When it comes to pitching television series ideas, especially to a national network like Vision TV, it can take a while to come up with the right concept.
Ian Toews, part of the production team at Victoria-based 291 Film Company, knows this well having experienced both successes and near misses in that department.
The company’s latest hit, Ageless Gardens (Vision TV, 6 p.m. Mondays), is a good example of a blending of visions. Toews and his wife had been unsuccessful pitching their idea for a gardening project, but the final concept began to bear fruit, so to speak, when fellow Victoria filmmaker David Springbett entered the mix.
“It really was two disparate ideas that coalesced,” Toews says. “We wanted to do a film on urban gardening, but no one was quite interested. David wanted to do something about healing and wellness as people age. We were sitting around at lunch one day and we just put together [the concept].”
Vision TV, part of Canadian broadcast icon Moses Znaimer’s ZoomerMedia Limited, took on the documentary mini-series and has scheduled it for five weeks (Feb. 12 to March 12).
Toews and Ageless Gardens co-producer Mark Bradley went to film school together in Saskatchewan in the 1990s, worked out of Regina for 10 years then moved to Victoria in 2008. They befriended Springbett, a 40-plus year industry veteran and fellow Prairies native who has called Victoria home since 1993.
Having worked together in past, the trio fleshed out the topics and came up with what they believe is a winning combination that touches on the health and wellness aspects of gardening, the way it can build social connections, and traditions of working with the land that have been passed down through the generations.

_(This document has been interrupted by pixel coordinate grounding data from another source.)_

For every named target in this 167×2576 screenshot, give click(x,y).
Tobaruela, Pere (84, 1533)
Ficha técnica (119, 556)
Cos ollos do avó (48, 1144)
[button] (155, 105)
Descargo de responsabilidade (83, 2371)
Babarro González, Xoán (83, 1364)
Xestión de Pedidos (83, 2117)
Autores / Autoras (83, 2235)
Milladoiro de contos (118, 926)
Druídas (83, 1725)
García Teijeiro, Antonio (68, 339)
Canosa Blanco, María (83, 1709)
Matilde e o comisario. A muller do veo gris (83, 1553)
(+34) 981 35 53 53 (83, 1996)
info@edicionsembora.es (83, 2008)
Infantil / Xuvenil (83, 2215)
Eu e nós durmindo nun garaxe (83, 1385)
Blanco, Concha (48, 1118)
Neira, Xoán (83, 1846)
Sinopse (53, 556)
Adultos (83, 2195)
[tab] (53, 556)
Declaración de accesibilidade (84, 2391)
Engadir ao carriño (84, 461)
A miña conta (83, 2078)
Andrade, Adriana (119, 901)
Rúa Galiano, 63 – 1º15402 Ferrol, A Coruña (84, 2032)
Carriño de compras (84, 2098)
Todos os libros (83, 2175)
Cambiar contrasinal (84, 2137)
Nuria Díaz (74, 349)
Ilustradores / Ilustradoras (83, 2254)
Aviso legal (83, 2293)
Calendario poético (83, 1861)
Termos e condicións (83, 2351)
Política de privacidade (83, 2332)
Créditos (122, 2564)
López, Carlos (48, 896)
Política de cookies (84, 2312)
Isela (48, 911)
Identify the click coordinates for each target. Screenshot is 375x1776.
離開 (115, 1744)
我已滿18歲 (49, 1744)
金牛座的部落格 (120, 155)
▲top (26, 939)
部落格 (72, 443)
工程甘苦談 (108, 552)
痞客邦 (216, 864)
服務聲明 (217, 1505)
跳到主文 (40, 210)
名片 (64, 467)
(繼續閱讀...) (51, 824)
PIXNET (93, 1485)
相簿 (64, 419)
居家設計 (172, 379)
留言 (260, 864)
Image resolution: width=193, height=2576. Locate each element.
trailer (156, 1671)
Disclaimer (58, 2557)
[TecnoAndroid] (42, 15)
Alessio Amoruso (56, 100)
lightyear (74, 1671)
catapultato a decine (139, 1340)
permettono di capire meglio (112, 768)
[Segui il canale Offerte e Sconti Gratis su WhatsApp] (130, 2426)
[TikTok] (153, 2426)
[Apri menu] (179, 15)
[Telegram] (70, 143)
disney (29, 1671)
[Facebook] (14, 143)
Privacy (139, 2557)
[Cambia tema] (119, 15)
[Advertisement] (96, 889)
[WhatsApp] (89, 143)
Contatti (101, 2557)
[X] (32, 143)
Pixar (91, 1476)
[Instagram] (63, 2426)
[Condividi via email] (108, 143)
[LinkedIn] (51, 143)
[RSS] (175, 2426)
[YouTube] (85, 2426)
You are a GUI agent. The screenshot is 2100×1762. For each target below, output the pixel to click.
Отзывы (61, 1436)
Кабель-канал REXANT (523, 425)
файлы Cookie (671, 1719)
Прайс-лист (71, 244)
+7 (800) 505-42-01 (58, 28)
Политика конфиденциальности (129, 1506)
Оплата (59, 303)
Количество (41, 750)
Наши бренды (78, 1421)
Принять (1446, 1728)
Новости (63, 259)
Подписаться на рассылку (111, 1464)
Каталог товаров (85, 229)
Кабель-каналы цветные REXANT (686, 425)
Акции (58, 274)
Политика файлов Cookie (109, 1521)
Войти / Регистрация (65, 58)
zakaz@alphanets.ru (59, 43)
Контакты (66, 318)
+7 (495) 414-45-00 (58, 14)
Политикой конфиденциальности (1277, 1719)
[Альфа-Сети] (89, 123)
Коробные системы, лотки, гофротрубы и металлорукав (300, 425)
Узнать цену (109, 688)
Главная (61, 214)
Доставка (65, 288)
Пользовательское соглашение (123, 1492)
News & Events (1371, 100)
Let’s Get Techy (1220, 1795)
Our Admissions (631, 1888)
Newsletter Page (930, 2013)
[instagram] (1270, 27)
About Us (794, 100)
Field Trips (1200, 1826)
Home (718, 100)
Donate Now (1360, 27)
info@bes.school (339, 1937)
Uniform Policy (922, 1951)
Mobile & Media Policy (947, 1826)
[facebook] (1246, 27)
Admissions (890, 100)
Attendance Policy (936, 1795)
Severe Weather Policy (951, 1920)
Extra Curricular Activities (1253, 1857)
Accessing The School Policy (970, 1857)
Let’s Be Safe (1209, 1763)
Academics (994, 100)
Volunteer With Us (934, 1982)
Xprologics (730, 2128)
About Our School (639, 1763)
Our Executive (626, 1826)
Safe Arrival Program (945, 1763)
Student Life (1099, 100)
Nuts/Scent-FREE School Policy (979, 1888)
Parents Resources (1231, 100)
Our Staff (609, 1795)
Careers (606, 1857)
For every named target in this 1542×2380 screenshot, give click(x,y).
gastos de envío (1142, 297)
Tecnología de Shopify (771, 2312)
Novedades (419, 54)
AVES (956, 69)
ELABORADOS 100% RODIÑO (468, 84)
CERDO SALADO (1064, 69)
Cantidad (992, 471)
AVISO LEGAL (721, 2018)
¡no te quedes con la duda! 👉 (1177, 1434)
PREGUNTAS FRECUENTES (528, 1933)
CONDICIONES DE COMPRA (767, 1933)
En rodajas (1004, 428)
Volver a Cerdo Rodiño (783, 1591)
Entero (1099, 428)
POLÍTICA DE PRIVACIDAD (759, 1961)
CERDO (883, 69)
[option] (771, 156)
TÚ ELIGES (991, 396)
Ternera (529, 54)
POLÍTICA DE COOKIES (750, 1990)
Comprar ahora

“There’s some really good personalities in the show,” Bradley says. “It’s a gardening show, but it’s not like other gardening shows. It’s actually kind of funny in places, it’s quite touching in places, so it touches on a lot of emotions.”
The episode topics explore working with healing and therapeutic plants, harvesting wild food, the social benefits of gardening and how city dwellers have adapted their gardens to their space.
While the documentary format by its very nature becomes a learning experience for the filmmakers, Toews says a few things stand out for him from the filming process.
One was the health effects of regularly digging around in good soil, which is filled with probiotic microbacteria. “That research is in its early stages, but gardeners seem to have known this all along, that breathing in that dust and digging in the soil is really good for us,” he says.
A second point came in speaking with people who were discovering the health benefits of marijuana, including as a pain remedy for arthritis and a sleep agent, for the first time in their 70s and beyond.
A third was simply the wisdom that the predominantly older subjects interviewed had about the value of gardening and life in general.
“Those kinds of conversations are pretty rich, very humbling to someone like me,” Toews says. “I really want to pass that on, this is what people with years of experience can impart to us.”
A list of episodes for the documentary series, as well as a trailer, can be found at agelessgardens.ca.